• WHAT NEEDS TO BE DONE
Reproduce word for word the passage of the READY2RUN workflow excerpt from "We want to showcase" up to and including "pretty_print(workflow)".

We want to showcase the execution of a READY2RUN workflow.
We select the (6094971, AlphaFold for 601-1200 residues) workflow for demo purposes.

In [185]:
workflow = [r2r_workflow_item for r2r_workflow_item in r2r_workflows_items if r2r_workflow_item["id"] == "6094971" ][0]
pretty_print(workflow)

{
  "arn": "arn:aws:omics:eu-west-1::workflow/6094971",
  "creationTime": "2023-05-15 00:00:00+00:00",
  "id": "6094971",
  "name": "AlphaFold for 601-1200 residues",
  "status": "ACTIVE",
  "type": "READY2RUN"
}


We get the full details of the specific workflow, in order to examine it's list of parameters.

In [186]:
workflow_details = omics.get_workflow(id=workflow['id'], type="READY2RUN")

We get the full set of parameters per workflow, by examining its parameters template

In [187]:
pretty_print(workflow_details['parameterTemplate'])

{
  "fasta_path": {
    "description": "The S3 or Omics Storage URI of the input file in FASTA format. Only single-chain inputs are supported at this time."

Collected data

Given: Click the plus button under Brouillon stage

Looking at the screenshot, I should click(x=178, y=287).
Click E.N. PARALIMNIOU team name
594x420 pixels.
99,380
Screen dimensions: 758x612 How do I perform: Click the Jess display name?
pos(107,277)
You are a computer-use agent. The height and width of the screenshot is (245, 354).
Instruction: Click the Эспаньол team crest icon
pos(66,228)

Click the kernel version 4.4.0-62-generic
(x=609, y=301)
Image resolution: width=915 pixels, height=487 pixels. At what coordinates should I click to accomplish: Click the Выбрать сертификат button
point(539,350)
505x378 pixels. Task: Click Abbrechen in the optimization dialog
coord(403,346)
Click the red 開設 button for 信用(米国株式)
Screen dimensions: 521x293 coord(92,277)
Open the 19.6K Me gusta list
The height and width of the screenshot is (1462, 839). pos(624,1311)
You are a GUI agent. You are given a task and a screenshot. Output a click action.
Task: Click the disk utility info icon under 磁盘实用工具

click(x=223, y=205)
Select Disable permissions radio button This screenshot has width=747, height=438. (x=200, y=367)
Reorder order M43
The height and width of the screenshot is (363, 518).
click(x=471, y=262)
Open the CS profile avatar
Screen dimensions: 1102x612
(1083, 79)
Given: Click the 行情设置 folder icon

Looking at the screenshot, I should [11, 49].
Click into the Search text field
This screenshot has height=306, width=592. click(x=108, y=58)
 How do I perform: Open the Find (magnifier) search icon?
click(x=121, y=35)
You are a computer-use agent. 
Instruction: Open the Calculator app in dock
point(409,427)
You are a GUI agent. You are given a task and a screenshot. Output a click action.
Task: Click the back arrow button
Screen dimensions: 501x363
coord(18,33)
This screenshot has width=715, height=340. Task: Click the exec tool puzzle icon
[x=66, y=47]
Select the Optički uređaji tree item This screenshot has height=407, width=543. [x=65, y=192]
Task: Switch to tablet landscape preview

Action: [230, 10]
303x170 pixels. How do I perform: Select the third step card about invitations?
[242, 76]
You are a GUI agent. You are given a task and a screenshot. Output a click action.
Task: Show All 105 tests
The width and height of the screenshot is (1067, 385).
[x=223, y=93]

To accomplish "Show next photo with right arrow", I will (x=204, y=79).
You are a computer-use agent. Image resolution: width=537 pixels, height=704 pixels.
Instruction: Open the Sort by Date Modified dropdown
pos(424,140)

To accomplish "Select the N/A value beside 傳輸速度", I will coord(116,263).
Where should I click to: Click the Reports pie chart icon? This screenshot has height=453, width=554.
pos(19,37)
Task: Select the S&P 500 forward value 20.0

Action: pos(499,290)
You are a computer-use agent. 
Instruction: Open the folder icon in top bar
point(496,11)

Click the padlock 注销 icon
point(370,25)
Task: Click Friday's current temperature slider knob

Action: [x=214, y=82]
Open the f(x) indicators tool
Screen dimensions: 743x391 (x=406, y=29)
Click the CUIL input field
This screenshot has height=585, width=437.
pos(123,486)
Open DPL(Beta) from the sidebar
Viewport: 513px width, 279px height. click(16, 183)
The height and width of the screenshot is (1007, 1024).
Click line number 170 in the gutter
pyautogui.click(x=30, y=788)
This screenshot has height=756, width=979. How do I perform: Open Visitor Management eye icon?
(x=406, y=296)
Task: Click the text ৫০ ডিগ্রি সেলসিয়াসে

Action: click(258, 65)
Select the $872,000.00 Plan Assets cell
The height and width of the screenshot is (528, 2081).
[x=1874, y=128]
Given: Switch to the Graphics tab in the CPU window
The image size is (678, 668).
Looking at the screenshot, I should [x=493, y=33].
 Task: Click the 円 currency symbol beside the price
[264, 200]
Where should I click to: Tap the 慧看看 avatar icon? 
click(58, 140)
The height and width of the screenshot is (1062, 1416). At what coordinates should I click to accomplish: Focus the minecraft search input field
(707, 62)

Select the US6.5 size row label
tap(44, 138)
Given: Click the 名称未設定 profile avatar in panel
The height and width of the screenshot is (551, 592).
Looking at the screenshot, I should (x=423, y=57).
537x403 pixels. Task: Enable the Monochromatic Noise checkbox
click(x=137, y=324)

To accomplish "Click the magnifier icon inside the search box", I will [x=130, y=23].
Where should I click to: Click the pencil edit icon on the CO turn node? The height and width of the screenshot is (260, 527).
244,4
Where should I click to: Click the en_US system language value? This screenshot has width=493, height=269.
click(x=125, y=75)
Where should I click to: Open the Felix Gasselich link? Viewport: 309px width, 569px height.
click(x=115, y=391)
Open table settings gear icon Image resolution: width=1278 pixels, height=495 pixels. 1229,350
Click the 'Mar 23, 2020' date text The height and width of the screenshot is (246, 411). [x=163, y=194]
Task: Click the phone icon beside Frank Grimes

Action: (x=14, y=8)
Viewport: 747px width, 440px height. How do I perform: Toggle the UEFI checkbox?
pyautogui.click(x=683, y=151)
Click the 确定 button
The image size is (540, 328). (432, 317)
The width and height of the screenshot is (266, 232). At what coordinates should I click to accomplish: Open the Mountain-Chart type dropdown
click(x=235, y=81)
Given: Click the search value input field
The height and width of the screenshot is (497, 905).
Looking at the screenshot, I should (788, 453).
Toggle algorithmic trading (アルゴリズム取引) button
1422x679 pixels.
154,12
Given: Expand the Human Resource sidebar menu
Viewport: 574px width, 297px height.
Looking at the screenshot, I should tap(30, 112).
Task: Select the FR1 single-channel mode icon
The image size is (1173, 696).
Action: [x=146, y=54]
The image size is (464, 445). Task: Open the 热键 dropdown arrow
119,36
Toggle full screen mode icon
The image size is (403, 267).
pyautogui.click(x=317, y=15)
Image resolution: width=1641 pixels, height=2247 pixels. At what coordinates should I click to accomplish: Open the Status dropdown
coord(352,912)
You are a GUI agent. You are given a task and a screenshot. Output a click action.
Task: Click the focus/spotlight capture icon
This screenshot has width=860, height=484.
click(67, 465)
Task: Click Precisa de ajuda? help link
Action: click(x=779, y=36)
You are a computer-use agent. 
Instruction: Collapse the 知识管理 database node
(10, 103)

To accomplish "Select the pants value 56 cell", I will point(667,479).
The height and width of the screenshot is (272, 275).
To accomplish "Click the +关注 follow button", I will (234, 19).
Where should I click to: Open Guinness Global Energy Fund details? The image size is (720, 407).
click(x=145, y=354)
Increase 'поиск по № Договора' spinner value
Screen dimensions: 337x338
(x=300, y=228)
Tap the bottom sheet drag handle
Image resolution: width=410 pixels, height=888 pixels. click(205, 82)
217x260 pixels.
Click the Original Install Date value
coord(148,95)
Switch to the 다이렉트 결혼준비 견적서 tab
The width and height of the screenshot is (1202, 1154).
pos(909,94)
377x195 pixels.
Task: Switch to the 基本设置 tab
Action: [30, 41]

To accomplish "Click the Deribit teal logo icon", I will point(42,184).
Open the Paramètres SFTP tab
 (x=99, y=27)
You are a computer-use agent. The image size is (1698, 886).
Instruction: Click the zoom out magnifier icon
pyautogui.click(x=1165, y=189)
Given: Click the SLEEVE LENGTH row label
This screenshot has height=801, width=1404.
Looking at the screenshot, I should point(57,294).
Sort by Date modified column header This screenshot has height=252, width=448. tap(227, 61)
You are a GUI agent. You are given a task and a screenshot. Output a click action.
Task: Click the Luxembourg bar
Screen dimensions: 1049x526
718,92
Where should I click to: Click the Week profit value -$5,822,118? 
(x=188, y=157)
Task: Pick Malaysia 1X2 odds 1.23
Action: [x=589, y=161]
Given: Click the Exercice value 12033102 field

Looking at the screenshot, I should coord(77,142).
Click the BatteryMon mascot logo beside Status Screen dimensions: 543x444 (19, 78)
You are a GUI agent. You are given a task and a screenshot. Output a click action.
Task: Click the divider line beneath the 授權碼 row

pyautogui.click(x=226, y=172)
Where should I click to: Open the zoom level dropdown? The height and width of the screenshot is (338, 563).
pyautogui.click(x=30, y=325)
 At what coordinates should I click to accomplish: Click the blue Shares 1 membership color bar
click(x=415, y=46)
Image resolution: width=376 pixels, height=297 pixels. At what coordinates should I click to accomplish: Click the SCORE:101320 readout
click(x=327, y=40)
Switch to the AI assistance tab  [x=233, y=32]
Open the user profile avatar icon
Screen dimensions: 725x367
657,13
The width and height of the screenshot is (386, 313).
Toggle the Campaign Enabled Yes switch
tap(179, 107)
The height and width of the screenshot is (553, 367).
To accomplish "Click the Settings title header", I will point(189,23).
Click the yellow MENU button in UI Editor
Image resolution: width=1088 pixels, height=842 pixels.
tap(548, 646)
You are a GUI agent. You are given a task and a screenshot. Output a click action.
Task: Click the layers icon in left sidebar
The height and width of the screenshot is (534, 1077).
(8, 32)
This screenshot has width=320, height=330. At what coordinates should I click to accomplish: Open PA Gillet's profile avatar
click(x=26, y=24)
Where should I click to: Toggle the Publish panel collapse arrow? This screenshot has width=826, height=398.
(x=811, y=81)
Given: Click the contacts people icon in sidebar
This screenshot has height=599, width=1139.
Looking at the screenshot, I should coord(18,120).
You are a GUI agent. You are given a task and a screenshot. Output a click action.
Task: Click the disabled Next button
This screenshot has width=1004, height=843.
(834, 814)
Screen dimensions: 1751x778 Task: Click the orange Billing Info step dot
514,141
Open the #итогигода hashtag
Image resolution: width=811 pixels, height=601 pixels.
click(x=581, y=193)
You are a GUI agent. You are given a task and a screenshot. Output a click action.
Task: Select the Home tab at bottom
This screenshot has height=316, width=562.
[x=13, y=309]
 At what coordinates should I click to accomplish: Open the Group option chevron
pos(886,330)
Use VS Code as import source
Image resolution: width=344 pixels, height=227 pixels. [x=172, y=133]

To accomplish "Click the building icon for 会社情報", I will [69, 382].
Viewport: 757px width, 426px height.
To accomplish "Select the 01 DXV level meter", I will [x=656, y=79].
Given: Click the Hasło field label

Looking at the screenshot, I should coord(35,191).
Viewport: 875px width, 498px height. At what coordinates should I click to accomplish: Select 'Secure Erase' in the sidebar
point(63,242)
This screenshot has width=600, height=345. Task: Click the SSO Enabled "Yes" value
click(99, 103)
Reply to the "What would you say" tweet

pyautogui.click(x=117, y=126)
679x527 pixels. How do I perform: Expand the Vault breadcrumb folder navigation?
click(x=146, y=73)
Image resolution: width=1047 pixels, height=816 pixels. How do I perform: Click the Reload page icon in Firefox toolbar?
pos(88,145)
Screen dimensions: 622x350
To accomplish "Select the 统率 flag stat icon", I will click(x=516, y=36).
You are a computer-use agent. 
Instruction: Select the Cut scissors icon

• EXPECTED OUTPUT
We want to showcase the execution of a READY2RUN workflow.
We select the (6094971, AlphaFold for 601-1200 residues) workflow for demo purposes.

In [185]:
workflow = [r2r_workflow_item for r2r_workflow_item in r2r_workflows_items if r2r_workflow_item["id"] == "6094971" ][0]
pretty_print(workflow)